In a paragraph that could equally apply to the naming of U.S. Army bases for Confederate officers, the veterans concluded, “If things have come to such a pass that at the dictation of a group of malcontents it is necessary for the Government of the United States of America publicly to condone the act of the army of officers who went over to the enemy on the eve of battle and unsheathed their swords to make effective the greatest political crime of the nineteenth century, we suggest that a decent respect for the proprieties would urge that selection be made of men who proved themselves worthy by some signal act of patriotism or by working their way up to high command in the active service of their country.”
For nearly 150 years, the Lost Cause reigned as the supreme narrative of the Civil War in the United States. By the time of the late 20th century, it had begun to falter. By now, it is under severe pressure from incredible historiography and writing from the likes of Anne Marshall (Creating a Confederate Kentucky, 2010), Karen Cox (Dreaming of Dixie, 2011; No Common Ground, 2021), Kevin Levin (Searching for Black Confederates, 2019), Adam Domby (The False Cause, 2020) Ty Seidule (Robert E Lee and Me, 2021), and many others.

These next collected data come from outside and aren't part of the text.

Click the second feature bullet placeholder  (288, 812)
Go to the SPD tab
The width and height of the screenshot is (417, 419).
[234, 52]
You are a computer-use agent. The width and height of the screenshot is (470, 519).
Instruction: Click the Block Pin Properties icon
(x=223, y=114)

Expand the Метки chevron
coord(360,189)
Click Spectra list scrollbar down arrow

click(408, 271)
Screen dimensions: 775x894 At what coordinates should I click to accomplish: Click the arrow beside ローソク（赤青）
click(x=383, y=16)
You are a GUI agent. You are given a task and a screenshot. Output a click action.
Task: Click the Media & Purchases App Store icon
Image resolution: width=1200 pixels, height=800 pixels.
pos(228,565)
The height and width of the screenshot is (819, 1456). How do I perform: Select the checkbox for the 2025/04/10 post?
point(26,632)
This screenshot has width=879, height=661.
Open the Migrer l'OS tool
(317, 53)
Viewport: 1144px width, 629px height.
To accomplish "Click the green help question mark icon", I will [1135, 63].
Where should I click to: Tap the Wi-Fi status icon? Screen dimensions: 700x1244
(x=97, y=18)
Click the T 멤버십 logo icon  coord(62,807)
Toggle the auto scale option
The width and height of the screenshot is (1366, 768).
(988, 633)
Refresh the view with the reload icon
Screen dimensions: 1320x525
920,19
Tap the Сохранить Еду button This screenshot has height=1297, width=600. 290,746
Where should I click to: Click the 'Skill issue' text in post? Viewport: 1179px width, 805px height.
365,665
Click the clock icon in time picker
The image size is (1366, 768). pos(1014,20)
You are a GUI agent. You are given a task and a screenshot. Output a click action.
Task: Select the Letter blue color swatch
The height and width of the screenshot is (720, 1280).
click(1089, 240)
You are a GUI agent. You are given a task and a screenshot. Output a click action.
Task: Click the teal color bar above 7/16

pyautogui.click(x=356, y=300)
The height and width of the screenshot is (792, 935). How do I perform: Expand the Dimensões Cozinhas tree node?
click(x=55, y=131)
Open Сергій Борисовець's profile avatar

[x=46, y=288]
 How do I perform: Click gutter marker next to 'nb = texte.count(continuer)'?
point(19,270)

Confederate monuments are coming down and the U.S. Army has appointed a commission to rename the bases named for those who sought to destroy it. At long last, the veterans of the campaigns that crushed the rebellion on the battlefield are finally beginning to see victory, 65 years after the death of the last U.S. veteran of the Civil War.
Because of this, the last word belongs to Rhode Island’s eminent diarist Col. Elisha Hunt Rhodes who was remarkably prescient back in 1910 when he addressed members of the Massachusetts GAR in Boston:
“I remember standing one day looking at a monument in Athens, Ga., when a young collegian said to me, ‘I suppose you object to this monument being here.’ ‘Oh no,’ I said, ‘if you people want to perpetuate your shame, I care little about it. You are simply telling the story to your children of how you tried to pull down the old flag and how you failed.’ Another day I stood by the monument in Winchester, Va., and read upon it an inscription which told how men had died for liberty, had died for constitution in that country. An old gentleman asked me what I thought of it. ‘Oh,’ I said, ‘the day will come when you will put up a ladder against that monument, and you will hire a colored man who once wore the shackles to climb that ladder and efface every word of that inscription, for it is false. There is no truth in it.’ Those were brave men, and I am willing to pay tribute to their bravery; but they did not die for liberty, they did not die for their constitution, they did not die for their country.”
A word on sources: unless otherwise noted with an embedded link, all quotations came from the copies of the proceedings of GAR annual encampments, by state and year. These are available as free downloads from Google Books.